#17 Crise de larmes, crise veinarde
En arrivant le lendemain au lycée, la majorité de ma motivation avait disparue. J'avais eu la nuit entière pour me rendre compte de mon erreur, de ma stupidité. Ce n'étaient pas cinq ans de volley-ball qui allaient m'aider à vaincre Mike, surtout que je n'avais pas pratiqué depuis des années.
Qui étais-je pour défier Mike comme ça ? Le gars était bâti comme un bulldozer, je ne rivalisais que par la taille !
« Tu veux venger Colin. C'est pour ça que tu le fais. »
Sauf que Colin ne voudrait peut-être pas être vengé. J'étais celui qui avait eu cette idée, qui avait décidé pour lui. Et si ça le gênait d'être vengé par un autre ? Je ne cherchais pas à le ridiculiser...
Arrivé à la pause de midi, j'envisageai même d'aller m'excuser auprès de Mike. Ce qui était complètement con. Mais j'avais beau m'engueuler mentalement, rien n'y faisait. Pourquoi fallait-il que je me mette à réfléchir maintenant ? En temps normal, j'y serais simplement allé, sans me poser de questions.
Je pourrais fuir. Rentrer chez moi. Mais Mike me chercherait certainement les jours suivants, il n'était pas du genre à se contenter d'un forfait.
« Allez Isaak, fais pas ton couillon. »
Je réalisai que j'avais pensé à voix haute quand Colin me jeta un regard ennuyé.
« Désolé, m'excusai-je, j'aime bien parler tout seul.
— Si tu le dis.
— D'ailleurs, je mange pas avec toi ce midi. Mon père, euh... Il a oublié un truc ce matin. Je lui ramène à midi. Je mangerai en chemin, dans le bus. »

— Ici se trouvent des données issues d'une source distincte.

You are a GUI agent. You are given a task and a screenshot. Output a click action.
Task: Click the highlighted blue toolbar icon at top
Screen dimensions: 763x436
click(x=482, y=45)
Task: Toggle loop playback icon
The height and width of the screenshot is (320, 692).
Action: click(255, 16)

Je ne sus pas si Colin crut à ce mensonge minable, mais en tout cas il ne fit pas de commentaire. Midi sonna et je m'éclipsai rapidement. Je ne voulais pas que Colin me suive, même si ce serait complètement stupide de le faire étant donné que je lui avais dit que je ne mangerai pas à ses côtés et que, par conséquent...
« Isaak, tu stresses. »
Avant de m'en rendre compte, j'arrivai sur les lieux du rendez-vous. Mes mains tremblaient, j'étais beaucoup plus nerveux que prévu. Puisque je n'avais rien d'autre à faire, je rangeai mes affaires en lieu sûr, puis me mis à tourner en rond.
Quitte à perdre la bataille, je voulais au moins donner un coup à Mike et lui déclarer : « ça, c'est pour Colin. ». C'était très ringard, mais ça en jetait pas mal.

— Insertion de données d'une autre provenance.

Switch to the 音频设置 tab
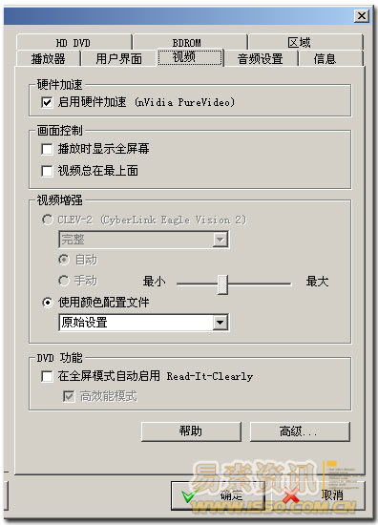Viewport: 378px width, 525px height. 261,58
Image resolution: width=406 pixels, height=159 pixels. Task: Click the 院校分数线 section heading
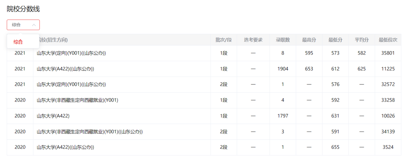(23, 9)
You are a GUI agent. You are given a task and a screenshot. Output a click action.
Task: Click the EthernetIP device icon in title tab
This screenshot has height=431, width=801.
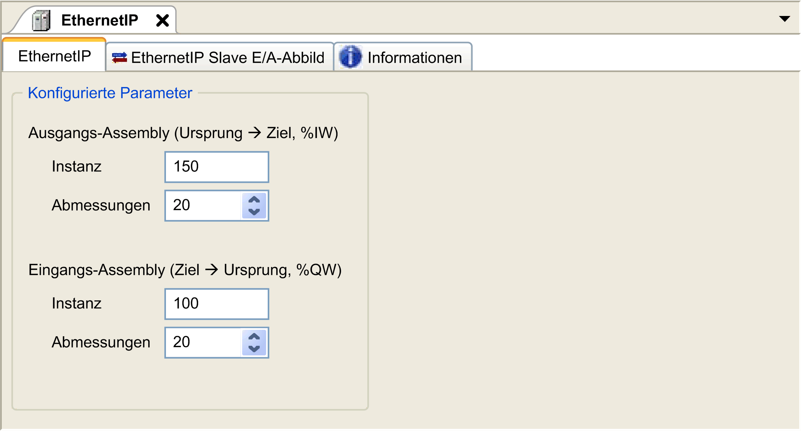41,21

Enfin, Mike arriva, et seul. Je soupirai, soulagé.
« Bon alors, l'âne du lycée est prêt à se prendre une raclée ? Ça t'apprendra à vouloir me voler ma meuf. »
Sur le coup je fronçai les sourcils, ne comprenant pas de quoi il me parlait. Puis je me rappelai le plan de la veille. Et dire qu'il avait gobé ce que lui avait dit l'âne !

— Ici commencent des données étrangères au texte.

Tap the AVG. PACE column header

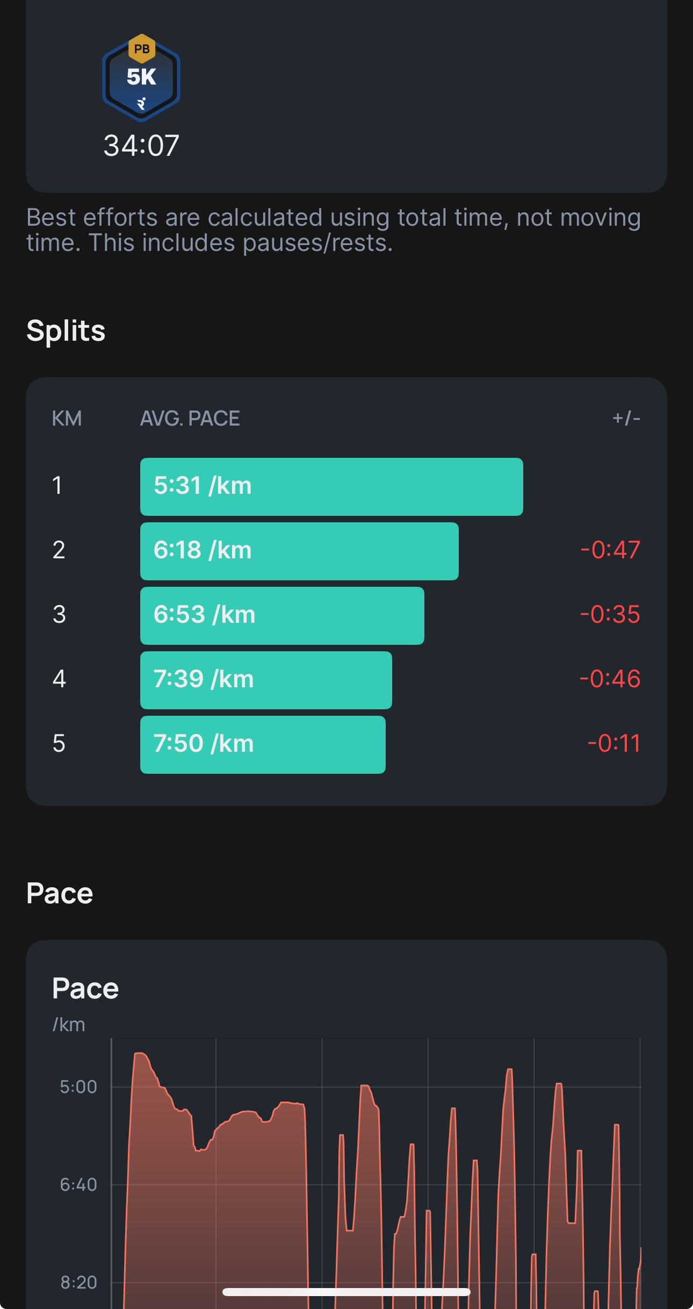(x=190, y=419)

« En fait, c'étaient des conneries, lui avouai-je. Je veux pas me battre pour Mary, les gens aussi cons que moi ne m'intéressent pas. Par contre, je veux venger Colin. »
Je ne savais pas vraiment ce qui m'avait pris. Peut-être que j'avais un fond suicidaire ? En tout cas, c'eût l'effet escompté, et Mike fut sur moi la seconde suivante.
Je vous passerai les détails. Tout ce qu'il fallait savoir, c'était que j'avais réussi à placer ma réplique, mais que je m'étais bien fait casser la gueule.
Enfin, ma vengeance était accomplie. C'était le principal.
Malheureusement, j'avais désormais mal partout, je pissais le sang, et la vidéo de mon humiliation était sans doute déjà envoyée à tous les téléphones de ce lycée. Je souris malgré tout, étalé sur le pavé, les yeux tournés vers le ciel. Après ce qui me sembla être une éternité, j'entendis une voix.
« Isaak ? Oh putain, Isaak ! »
Je n'aurais jamais cru être aussi heureux d'entendre la voix de Léanne. Je gloussai, et l'entendis s'accroupir à côté de moi. J'ouvris mon œil au beurre noir pour la regarder.
« Saluuut Léanne, croassai-je, mes lèvres éclatées me faisant grimacer de douleur.
— On entend parler dans tout le lycée d'un gars qui s'est fait refaire le portrait, mais je n'aurais jamais cru que c'était toi !
— Je suis le seul abruti qui provoque Mike pour de la merde... Allez, maintenant aide-moi à aller à l'infirmerie, j'ai l'impression que ce connard a même défoncé mes bijoux de famille. »
Léanne poussa un gémissement entre le dégoût et la pitié, et m'aida enfin à me relever. En bonne amie, elle récupéra même mes affaires, et m'aida à rejoindre l'infirmerie. Après une rapide discussion avec Mrs Stevens, je m'affalai enfin dans un lit, le corps couvert de pansements et d'hématomes.
« N'en parle pas à Colin », demandai-je à Léanne.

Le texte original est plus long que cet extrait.